# Suggest Decent Budget Cabinet + smps [under 2000 INR]



## sandynator (Mar 30, 2012)

Due to low resale value of my 4 & half yrs old rig I'm planning to keep it OR give it off to my cousins in Native Place.

Present cabinet is noise y & front panel is broken so please suggest me a decent cabinet + smps Combo under 2000 INR.

The components which will go into it are as follows
*Intel M/b D946 GZIS

Intel C2D E4300 CPU @ 1.8ghz

Ram 1 x 1GB DDR2 + 1 x 2GB DDR2

LG DVD  Writer [normal no sata]

HDD 1x 160 GB SATA + 1x 500GB SATA

Palit N Vidia 8400GS 512mb Gfx card [if I  get it repaired/replaced back from Service centre]*

thanks in advance


----------



## saswat23 (Mar 30, 2012)

You can get NZXT GAMMA around 2k, the CM Elite 310 for around 1.5k and the Elite 331 for around 2k.

Local PSUs will make much noise. So, you wont get rid of it until you get a good branded PSU. 
So, instead get a local sub 1k cabinet and the FSP SAGA-II 350W for 1.7k.


----------



## Tech_Wiz (Mar 30, 2012)

Within 2k Decent cabinet + PSU is not possible. 

Stretch your budget to around 4k.
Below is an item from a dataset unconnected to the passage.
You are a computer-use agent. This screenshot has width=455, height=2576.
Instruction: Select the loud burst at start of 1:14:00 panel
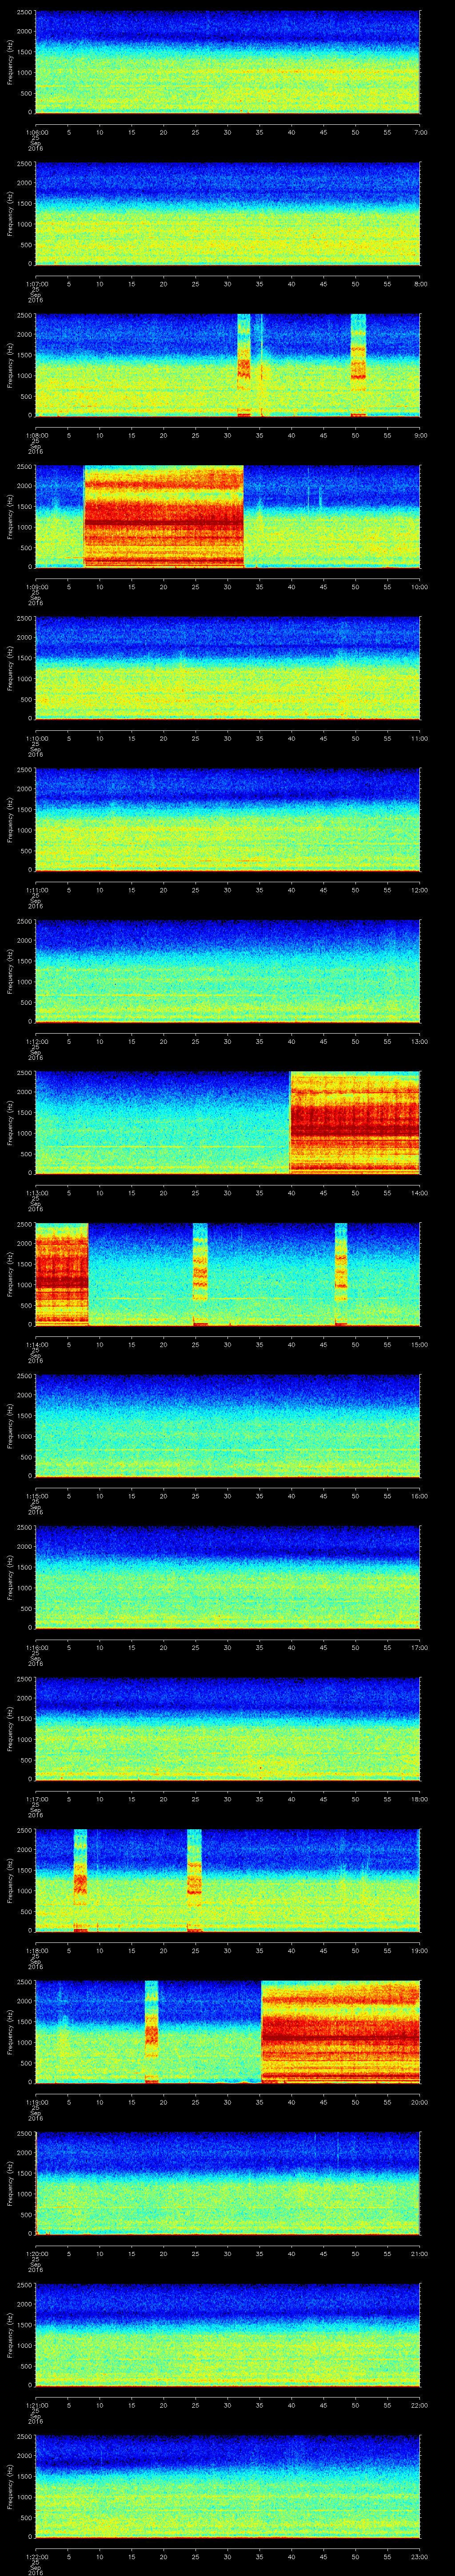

So you can get a good 500W PSU for 2-2.2k range. 350W is underpowered imo for any additional load such as a better GPU later or OCable Proccy.

Get Elite 331 for now and buy PSU later if budget is crunched.


----------



## rahul.007 (Mar 30, 2012)

Fsp saga II 350 w would be enough for his rig.. later when you upgrade for gpu(if) or OC(i highly doubt this), then go for a new smps.. so get a local cabby + fsp 350w for abt 2.3k like saswat said..


----------



## Minion (Mar 31, 2012)

buy a branded psu and local cabby as rahul suggest.


----------



## sandynator (Mar 31, 2012)

thanks guys....

Is there any decent genuine 250 - 300 watt PSU's ?? 
As per "*extreme.outervision.com/psucalculatorlite.jsp" 
the above mention  config including gfx card & 2Hdd's requires minimum 200watt & recommended 250watt.


I have plans of upgrading to *AMD Llano A6 3500 OR Trinity with higher end Motherboard with USB 3, DVD-D, HDMI out  & Optical audio/SPDIF Audio out* by sept/oct 2012 so if I go with 350 watt FSP PSU will it support the new config?


----------



## rahul.007 (Mar 31, 2012)

i thought you were giving it off to your cousins.. if thats so, then give it along with a fsp saga II 350 w + local cabby.. if you plan on keeping it and upgrading it, then just for a little bit of future proofing i would suggest you to get CORSAIR Builder Series CX430 V2 @ 2.5k 

CORSAIR Builder Series CX430 V2 430W ATX12V v2.3 80 PLUS Certified Active PFC Power Supply 

no use of getting a cheap psu now and then investing again 5 months later...


----------